Golcü ama çaylak

Hep aynı yerden bakıyoruz, ama yılın gerçeği bu. Beşiktaş’ın dar kadrosu ve parasal sorunları nedeniyle iddiasız görünmesine karşın ligde iyi bir durumda bulunması bunu gerektiriyor. Beşiktaş ilk devrenin son maçına başlarken liderden 5 puan geride bir takımdı. Son maçını 3 puanla kapaması devre arası transfer dönemine girerken çok önemliydi. Kazanılacak üç puan hem müthiş bir özgüven ve umut yüklenmesi sağlayacak, hem ikinci etaba başlarken önemli bir güç kaynağı olacaktı.

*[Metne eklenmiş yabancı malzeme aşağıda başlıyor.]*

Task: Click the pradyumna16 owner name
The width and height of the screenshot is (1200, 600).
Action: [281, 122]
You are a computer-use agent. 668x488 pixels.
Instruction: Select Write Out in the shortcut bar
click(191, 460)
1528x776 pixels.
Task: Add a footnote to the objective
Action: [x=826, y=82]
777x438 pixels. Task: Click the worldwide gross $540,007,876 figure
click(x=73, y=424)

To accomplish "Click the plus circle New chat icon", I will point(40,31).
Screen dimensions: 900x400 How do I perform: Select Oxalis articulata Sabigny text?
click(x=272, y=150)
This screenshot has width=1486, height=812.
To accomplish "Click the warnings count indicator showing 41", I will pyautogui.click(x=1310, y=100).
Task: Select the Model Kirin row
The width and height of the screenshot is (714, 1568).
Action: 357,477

Kayserispor da Prosinecki ile bir yeni kimliğe bürünmüştü. Beşiktaş gibi savunma sorunları halen tam bitmemiş bir takımdı ama bunu hızla gideriyordu. Özgüveni müthişti. Beşiktaş’ın çok pasla çıkarken zaman vermesinden yararlanıp savunmada göze batan açıklar vermedi. Ve Beşiktaş’ın savunmada alan kontrolü hatalarını, boş bıraktığı kenarlarını hücum için akıllıca kullanıp pozisyonlar buldu. Beşiktaş’ın hücum tedirginliği daha çok savunmada korkular yaşamasıyla da bağlantılıydı. Samet Aybaba boş bırakılan alanlara kaçan rakiplerin başlarına iş açmak üzere olduğunu çabuk fark etti ve gününde olmayan Ersan’ı çıkarıp, İ.Toraman’ı geri çekti, ortaya Veli’yi aldı. Değişiklik top kayıplarını azalttı. Toraman gerideki boşluğu kapadı, Veli ortadan öne-araya o ana değin hiç atılamayan topu attı ve en önde gelen özelliği ileri kaçıp topa vurmak olan Holosko bu yolla 42.dakikada ilk golü buldu. 45’de 2-0, 50’de 3-0 yaptı durumu ve çok kişinin aklına bunu koruyup koruyamayacağı takıldı! Beşiktaş buna göre oynayabilecek miydi? İlginçtir, Kayseri 3-0 geride olmanın korkusuna düşeceğine, Beşiktaş önde olmanın tedirginliğini yaşar gibi oldu! Organize ve istekli yapısını yitirdi! Yorgunluk göstermeye, bunun etkisinde alan daraltamamaya, top tutamamaya başladı. Yüklenen Kayseri hücum alanları açmasına karşın iyi çıkışlar yapamadı. Üç farkı kendine bir oyun avantajı olarak kullanamayan, rakibin düşeceği paniği -bir süre de olsa- kendi yaşayan, baskı altında top çıkaramayan Beşiktaş’a “Golcü ama henüz çaylak bir takım” demek geçiyor aklımdan. Devre arası transferinde kadronun zenginleşmesi bu sorununu da çözecektir sanıyorum.